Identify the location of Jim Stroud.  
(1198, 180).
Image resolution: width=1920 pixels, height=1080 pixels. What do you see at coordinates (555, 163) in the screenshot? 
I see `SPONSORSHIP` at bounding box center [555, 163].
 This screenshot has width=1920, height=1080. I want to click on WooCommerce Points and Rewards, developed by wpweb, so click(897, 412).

= Do this =
Copy all of the material above line for line, with no changes.

= Correct response =
Identify the location of Jim Stroud.  
(1198, 180).
Image resolution: width=1920 pixels, height=1080 pixels. What do you see at coordinates (555, 163) in the screenshot? 
I see `SPONSORSHIP` at bounding box center [555, 163].
 This screenshot has width=1920, height=1080. I want to click on WooCommerce Points and Rewards, developed by wpweb, so click(897, 412).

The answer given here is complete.